“UN PATTO PER LO SPORT: LA PROPOSTA DEL CENTRO SPORTIVO ITALIANO E DELLA CEI

” “Lo sport ha bisogno di “guarire dal languore marcescente” in cui è caduto a causa dell’affievolimento “della coscienza e della perdita di valori”. Per questo occorre “un patto per lo sport nel quale trovino collocazione le diverse istituzioni dello sport, dello Stato, dell’economia, del volontariato, della scuola e della sanità”. E’ quanto sostiene mons. Carlo Mazza, direttore dell’ufficio nazionale della Conferenza episcopale italiana per la pastorale del tempo libero, turismo e sport, alla vigilia del Simposio nazionale “Un patto per lo sport” promosso congiuntamente dal Centro Sportivo italiano (Csi), dal già citato Ufficio Cei e dal Consiglio nazionale dell’economia e del lavoro (Cnel) e che avrà luogo domani ad Assisi.” “”Mentre un tempo dirigenti e atleti venivano educati a tenere in considerazione alcuni principi ideali ritenuti punti di riferimento essenziali – dichiara al Sir mons. Mazza – ora ogni soggetto sportivo sembra abbandonato a se stesso.

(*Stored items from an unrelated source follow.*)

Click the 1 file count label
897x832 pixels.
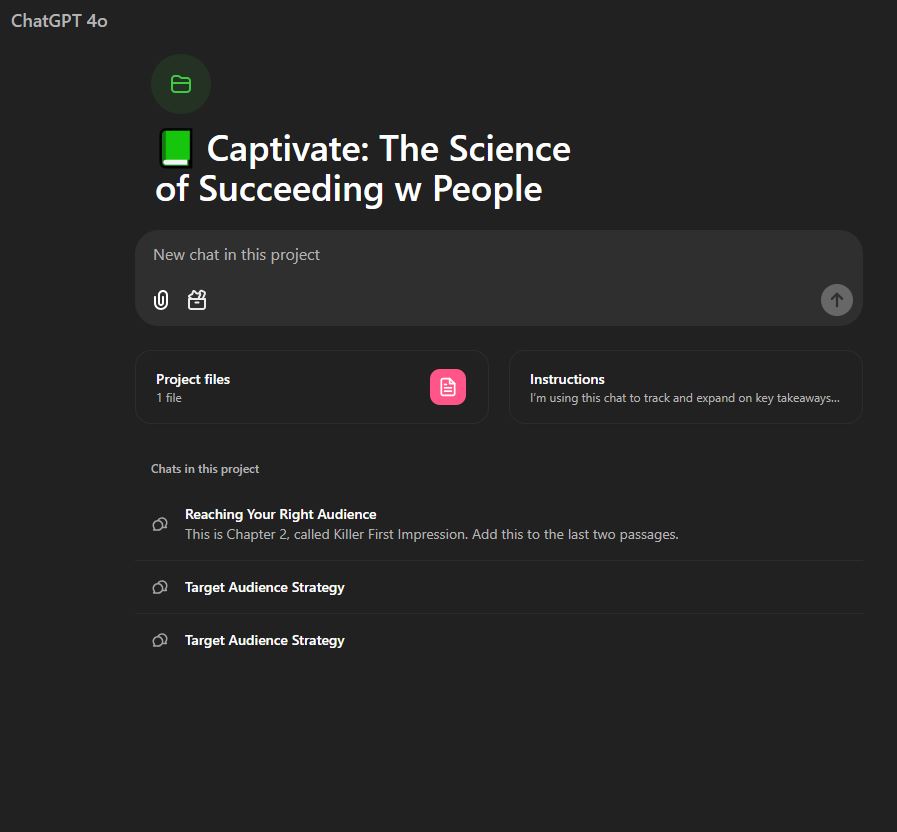click(x=169, y=398)
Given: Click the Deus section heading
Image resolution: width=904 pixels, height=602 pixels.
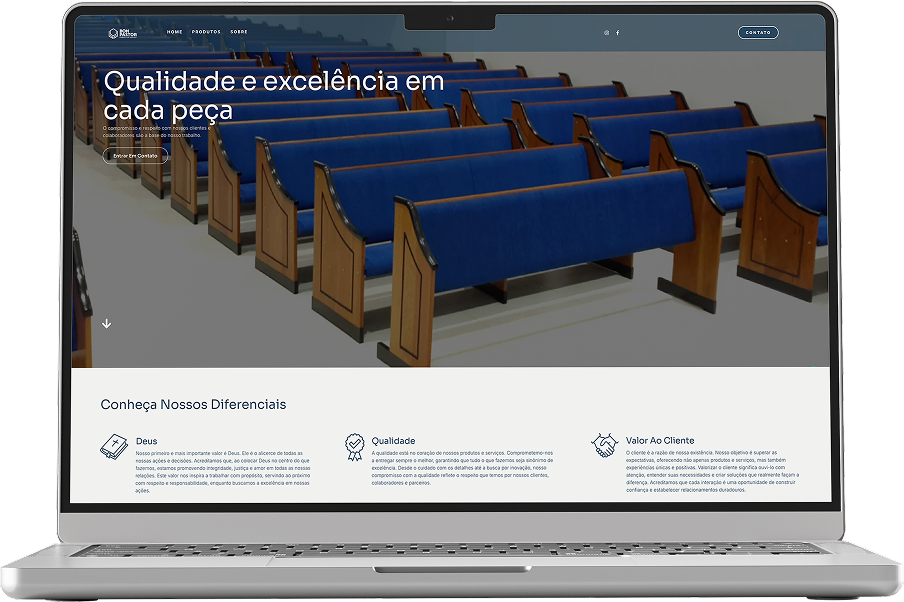Looking at the screenshot, I should point(146,440).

Oggi lo sport è segnato prevalentemente dal denaro, dalle leggi del profitto, dalla domanda di consumo individualistico e spettacolare”. Per fronteggiare questa ‘deriva sportiva’, secondo il direttore dell’Ufficio Cei, va sostenuto “l’appello alla coscienza, come fattore fondante dello sport e dell’attività sportiva, per tutelare la dignità e la centralità dell’uomo”. La proposta è, dunque, quella di un “patto per lo sport” nel quale “trovino collocazione le diverse istituzioni dello sport, dello Stato, dell’economia, del volontariato, della scuola e della sanità”. Si tratta di “ricostruire le risorse intellettuali, pedagogiche, civili e morali per delineare una nuova filosofia dello sport con la quale alimentare le persone impegnate nell’attività sportiva che sia integralmente ludica, eticamente irreprensibile, professionalmente competente e a servizio della persona e della società”. Dello stesso avviso anche il presidente nazionale del Csi, Edio Costantini, per il quale “si avverte la mancanza di sensibilità ai problemi dello sport. Occorre lavorare unitariamente per superare la difficoltà ragionando in termini di scelte, valori e prospettive tornando anche a valorizzare tutto quel volontariato sportivo di cui purtroppo non si parla, ma che lavora quotidianamente con centinaia di migliaia di giovani”.